As Sir Richard Branson prepares to become Earth’s first billionaire space (high altitude?) tourist, flashback to this encounter at the 2012 UN Earth Summit in Rio de Janeiro:
Words flew as CFACT’s Craig Rucker and Sir Richard Branson squared off at the Rio+20 Earth Summit in Brazil. Surrounded by Greenpeace activists, Branson was leaving the Greenpeace press conference just as Rucker was entering for CFACT’s press event.
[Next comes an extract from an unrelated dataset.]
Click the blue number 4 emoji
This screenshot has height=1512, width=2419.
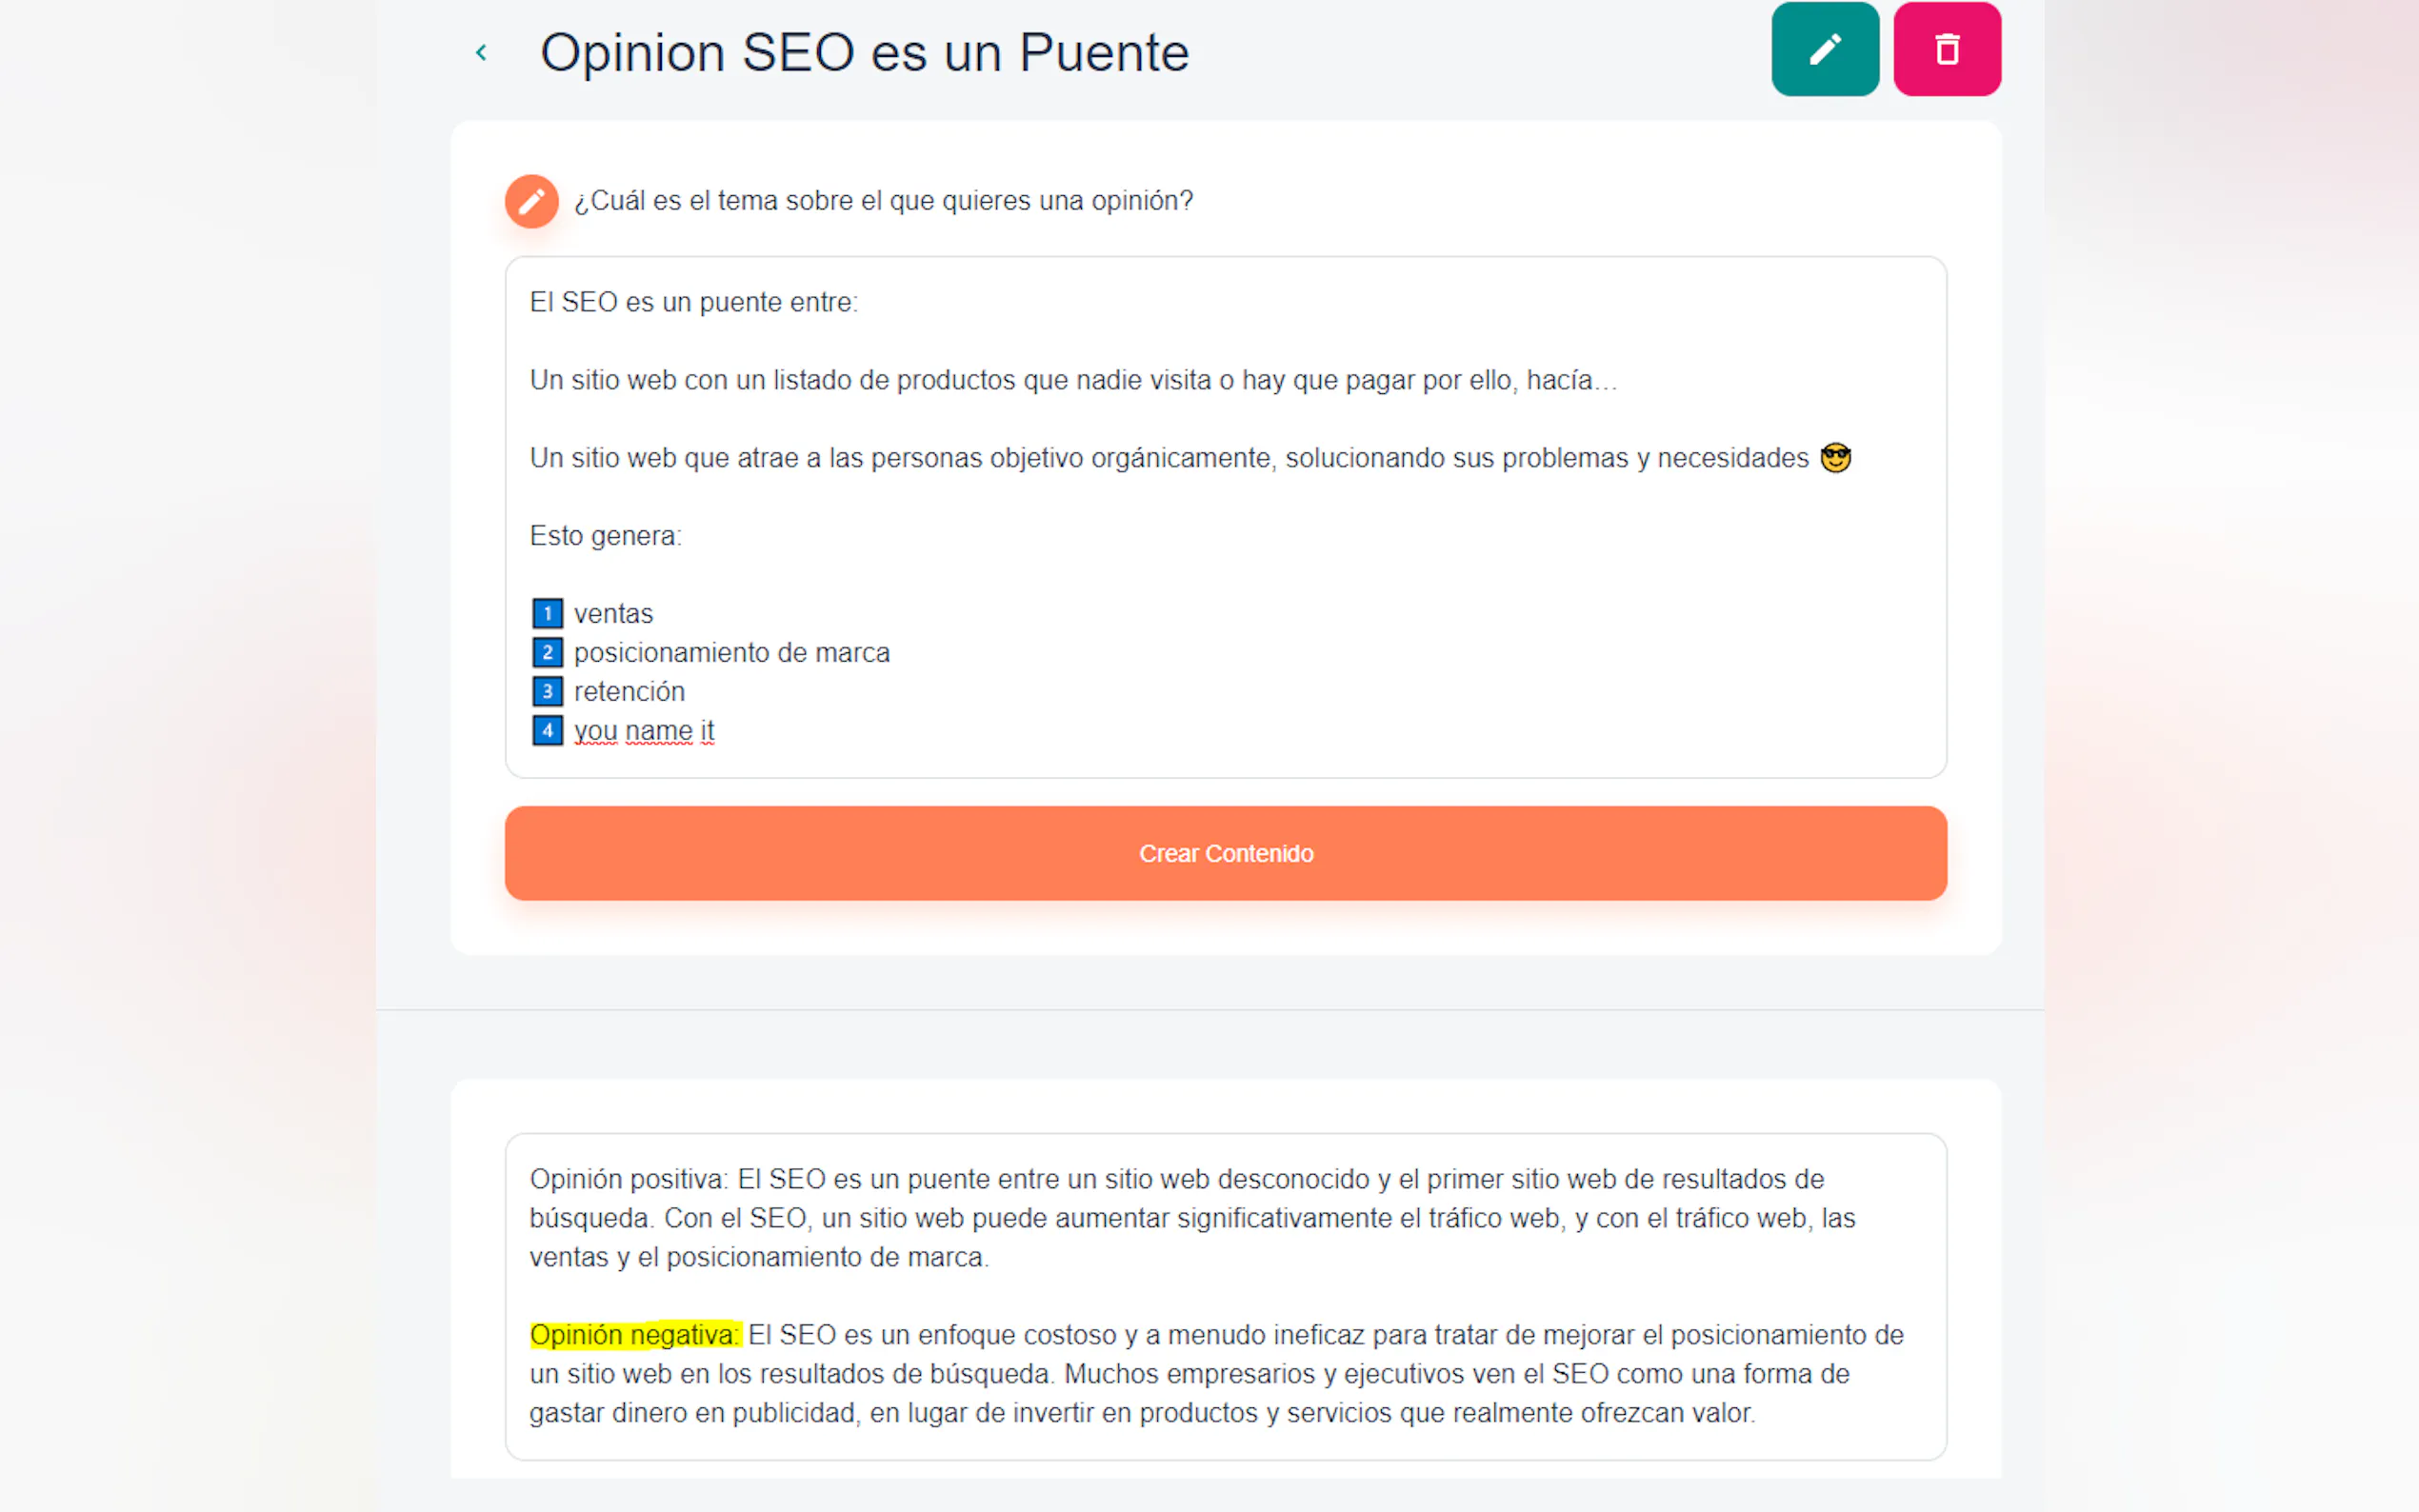(547, 730)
Rucker seized the opportunity to confront the globe-trotting, fossil fuel-burning Branson about his unlikely position on global warming. “Sir, do you support the European carbon tax on your own planes going from the United States to Europe?” Rucker asked. Clearly surprised, Branson responded that he would prefer it be an “international tax, rather than just one area of the world.”
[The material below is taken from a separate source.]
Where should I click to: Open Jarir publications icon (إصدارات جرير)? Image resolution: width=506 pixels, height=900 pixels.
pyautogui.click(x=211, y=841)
Such an idea is not unheard of. In fact, one of the items on the negotiating table here at Rio+20 is a tax on international financial transactions ranging of 2%. It is unusual for the head of multi-national corporations to support such radical policies.
Rucker asked whether it would be wise for Branson to tax his clients considering that “the support for global warming science is eroding worldwide.” Over one thousand scientists dispute the man-made global warming hypothesis. Nonetheless, Branson refused to concede the point and insisted, “even if we are mistaken about that [global warming], I think it is good – we’re running out of oil so we need to move into clean fuels as soon as possible.”